TASK DESCRIPTION → Would you write out every one of the items below word for word, without changing a single character?

SUPPLIED RECORDS →
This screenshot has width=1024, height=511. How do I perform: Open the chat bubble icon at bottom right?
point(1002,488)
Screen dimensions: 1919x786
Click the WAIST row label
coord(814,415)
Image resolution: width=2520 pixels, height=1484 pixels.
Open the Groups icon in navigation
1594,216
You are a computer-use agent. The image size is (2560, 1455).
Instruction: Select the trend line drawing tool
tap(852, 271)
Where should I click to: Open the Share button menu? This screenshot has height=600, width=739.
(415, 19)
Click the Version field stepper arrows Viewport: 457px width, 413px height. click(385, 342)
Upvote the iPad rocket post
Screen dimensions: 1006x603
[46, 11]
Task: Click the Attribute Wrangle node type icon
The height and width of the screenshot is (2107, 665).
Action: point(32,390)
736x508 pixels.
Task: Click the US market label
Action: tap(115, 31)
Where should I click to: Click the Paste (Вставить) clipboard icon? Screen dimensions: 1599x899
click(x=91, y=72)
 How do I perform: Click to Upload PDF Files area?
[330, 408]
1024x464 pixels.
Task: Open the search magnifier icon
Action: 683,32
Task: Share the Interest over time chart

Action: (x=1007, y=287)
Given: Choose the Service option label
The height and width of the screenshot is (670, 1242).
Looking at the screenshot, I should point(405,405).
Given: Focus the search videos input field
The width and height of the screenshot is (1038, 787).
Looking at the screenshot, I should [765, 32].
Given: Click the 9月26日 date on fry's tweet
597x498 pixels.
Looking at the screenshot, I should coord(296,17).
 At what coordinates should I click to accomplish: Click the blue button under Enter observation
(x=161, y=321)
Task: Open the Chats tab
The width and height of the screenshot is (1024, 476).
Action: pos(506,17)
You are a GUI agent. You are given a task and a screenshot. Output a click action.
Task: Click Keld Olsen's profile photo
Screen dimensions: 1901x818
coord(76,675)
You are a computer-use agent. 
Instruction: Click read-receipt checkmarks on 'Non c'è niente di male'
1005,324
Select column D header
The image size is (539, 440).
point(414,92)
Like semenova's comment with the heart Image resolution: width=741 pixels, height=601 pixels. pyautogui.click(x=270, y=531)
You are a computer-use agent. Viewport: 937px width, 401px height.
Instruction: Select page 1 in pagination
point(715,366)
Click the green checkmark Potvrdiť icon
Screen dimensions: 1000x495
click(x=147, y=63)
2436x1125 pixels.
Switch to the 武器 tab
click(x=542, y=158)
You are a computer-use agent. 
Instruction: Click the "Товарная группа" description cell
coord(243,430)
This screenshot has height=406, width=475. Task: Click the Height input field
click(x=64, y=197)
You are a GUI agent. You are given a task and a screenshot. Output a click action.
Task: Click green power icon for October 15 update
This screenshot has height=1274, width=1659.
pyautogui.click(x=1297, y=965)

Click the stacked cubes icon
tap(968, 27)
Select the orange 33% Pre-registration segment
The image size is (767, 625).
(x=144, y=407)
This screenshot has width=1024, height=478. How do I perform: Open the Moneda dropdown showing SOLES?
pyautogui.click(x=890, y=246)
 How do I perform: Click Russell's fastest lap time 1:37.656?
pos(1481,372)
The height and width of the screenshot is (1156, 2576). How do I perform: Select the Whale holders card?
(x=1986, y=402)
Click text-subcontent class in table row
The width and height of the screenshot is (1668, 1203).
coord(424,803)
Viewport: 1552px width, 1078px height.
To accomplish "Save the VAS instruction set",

ANSWER TO THIS TASK →
This screenshot has width=1024, height=511. How do I perform: Open the chat bubble icon at bottom right?
point(1002,488)
Screen dimensions: 1919x786
Click the WAIST row label
coord(814,415)
Image resolution: width=2520 pixels, height=1484 pixels.
Open the Groups icon in navigation
1594,216
You are a computer-use agent. The image size is (2560, 1455).
Instruction: Select the trend line drawing tool
tap(852, 271)
Where should I click to: Open the Share button menu? This screenshot has height=600, width=739.
(415, 19)
Click the Version field stepper arrows Viewport: 457px width, 413px height. click(385, 342)
Upvote the iPad rocket post
Screen dimensions: 1006x603
[46, 11]
Task: Click the Attribute Wrangle node type icon
The height and width of the screenshot is (2107, 665).
Action: point(32,390)
736x508 pixels.
Task: Click the US market label
Action: tap(115, 31)
Where should I click to: Click the Paste (Вставить) clipboard icon? Screen dimensions: 1599x899
click(x=91, y=72)
 How do I perform: Click to Upload PDF Files area?
[330, 408]
1024x464 pixels.
Task: Open the search magnifier icon
Action: 683,32
Task: Share the Interest over time chart

Action: (x=1007, y=287)
Given: Choose the Service option label
The height and width of the screenshot is (670, 1242).
Looking at the screenshot, I should point(405,405).
Given: Focus the search videos input field
The width and height of the screenshot is (1038, 787).
Looking at the screenshot, I should [765, 32].
Given: Click the 9月26日 date on fry's tweet
597x498 pixels.
Looking at the screenshot, I should coord(296,17).
 At what coordinates should I click to accomplish: Click the blue button under Enter observation
(x=161, y=321)
Task: Open the Chats tab
The width and height of the screenshot is (1024, 476).
Action: pos(506,17)
You are a GUI agent. You are given a task and a screenshot. Output a click action.
Task: Click Keld Olsen's profile photo
Screen dimensions: 1901x818
coord(76,675)
You are a computer-use agent. 
Instruction: Click read-receipt checkmarks on 'Non c'è niente di male'
1005,324
Select column D header
The image size is (539, 440).
point(414,92)
Like semenova's comment with the heart Image resolution: width=741 pixels, height=601 pixels. pyautogui.click(x=270, y=531)
You are a computer-use agent. Viewport: 937px width, 401px height.
Instruction: Select page 1 in pagination
point(715,366)
Click the green checkmark Potvrdiť icon
Screen dimensions: 1000x495
click(x=147, y=63)
2436x1125 pixels.
Switch to the 武器 tab
click(x=542, y=158)
You are a computer-use agent. 
Instruction: Click the "Товарная группа" description cell
coord(243,430)
This screenshot has height=406, width=475. Task: Click the Height input field
click(x=64, y=197)
You are a GUI agent. You are given a task and a screenshot. Output a click action.
Task: Click green power icon for October 15 update
This screenshot has height=1274, width=1659.
pyautogui.click(x=1297, y=965)

Click the stacked cubes icon
tap(968, 27)
Select the orange 33% Pre-registration segment
The image size is (767, 625).
(x=144, y=407)
This screenshot has width=1024, height=478. How do I perform: Open the Moneda dropdown showing SOLES?
pyautogui.click(x=890, y=246)
 How do I perform: Click Russell's fastest lap time 1:37.656?
pos(1481,372)
The height and width of the screenshot is (1156, 2576). How do I perform: Select the Whale holders card?
(x=1986, y=402)
Click text-subcontent class in table row
The width and height of the screenshot is (1668, 1203).
coord(424,803)
Viewport: 1552px width, 1078px height.
To accomplish "Save the VAS instruction set",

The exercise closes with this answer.